Estado possui 26 plataformas de petróleo inativas em águas rasas a serem descomissionadas nos próximos anos
Além das potencialidades em novos investimentos na exploração e produção de petróleo e gás, Sergipe possui grande potencial no descomissionamento de instalações de petróleo atualmente desativadas. Após desinvestimentos da Petrobras, o estado possui 158 poços offshore (no mar) e 26 plataformas a serem descomissionados, além de 3.263 poços onshore (em terra), com investimentos previstos de mais de R$ 8 bilhões até 2026.
Sobre as oportunidades e potenciais de negócios gerados a partir da remoção das instalações em Sergipe, o Governo do Estado, através da Secretaria do Desenvolvimento Econômico e da Ciência e Tecnologia (Sedetec), reuniu-se com um grupo de consultoria, formado pelas empresas Aurum Energia, Future Tank e Destri Energy, nesta sexta-feira (1º). Participaram ainda da reunião representantes da Receita Federal em Sergipe, da empresa VLI Logística e da Fecomércio.
O secretário executivo da Sedetec, Marcelo Menezes, destaca os encaminhamentos do Estado para as operações. “Primeiramente, precisarmos analisar o que é viável realizar em Sergipe através do Terminal Marítimo Inácio Barbosa e posteriormente, tendo sinalização positiva, partirmos para adequar nossa legislação para, dessa forma, Sergipe sair na frente na concorrência pelo recebimento desses materiais que serão retirados das plataformas que serão descomissionadas”.
Descomissionamento e oportunidades Após a interrupção definitiva de operações de petróleo em plataformas e poços, o descomissionamento engloba a remoção de instalações, a destinação adequada de materiais, resíduos e rejeitos e ainda a recuperação ambiental da área. Durante a reunião, o grupo de consultores da Aurum Energia, Future Tank e Destri Energy apresentaram possibilidades de contribuições para governos e empresas.
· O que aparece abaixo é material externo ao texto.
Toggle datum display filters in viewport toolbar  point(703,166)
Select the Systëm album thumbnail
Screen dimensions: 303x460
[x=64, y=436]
As oportunidades de negócio foram elencadas pelo Presidente da Aurum Energia, e ex-presidente da Petrobras, José Mauro Coelho. “A operação vai precisar desde empresas para fazer a retirada da plataforma; preparação do Porto para receber esse material; empresas para fazer o corte e desmantelamento do material; empresas interessadas em adquirir a sucata; e ainda empresas para fornecimento de alimentação para a operação, ou seja, empresas grandes ou pequenas, de vários segmentos diferentes, podem aproveitar essas oportunidades”.
Para isso, o Estado precisará se preparar, reforça o consultor de Estratégia e Finanças da Future Tank, e ex-secretário da Fazenda do Rio de Janeiro, Guilherme Mercês. “É uma operação relativamente nova e que vai exigir dos estados a preparação para receber essas atividades, tratando da regulação relacionada ao óleo e gás e ao ambiental, e também a legislação tributária para tratar do tema no Brasil. Todo esse arcabouço regulatório e legal terá que ser construído pelo estado que quer atrair esses investimentos”.
Também participou virtualmente da reunião a empresa Destri Energy, através do seu Presidente, Mauro Destri, especialista no tema de Descomissionamento e Desmantelamento, tendo atuado por 30 anos na Petrobras como Gerente de Projetos de Revitalização e Descomissionamento da Bacia de Campos.
Investimentos De acordo com os consultores, o descomissionamento levará a geração de empregos e crescimento econômico. De acordo com o grupo de consultores, o estado de Sergipe possui a 2ª maior previsão de investimentos em descomissionamento do Brasil (R$ 8 bilhões), atrás apenas do Rio de Janeiro (R$ 31,5 bilhões).
Dentre os R$ 8 bilhões previstos para o descomissionamento em Sergipe, mais de 60% deverá ser para abandono permanente de poços (R$ 5,4 bilhões). Os demais investimentos são previstos para desmobilização de unidades de produção (R$ 1,5 bilhão), a remoção de linhas (R$ 0,8 bilhão), a recuperação ambiental (R$ 0,2 bilhão), e a remoção de instalações terrestres (R$ 0,1 bilhão).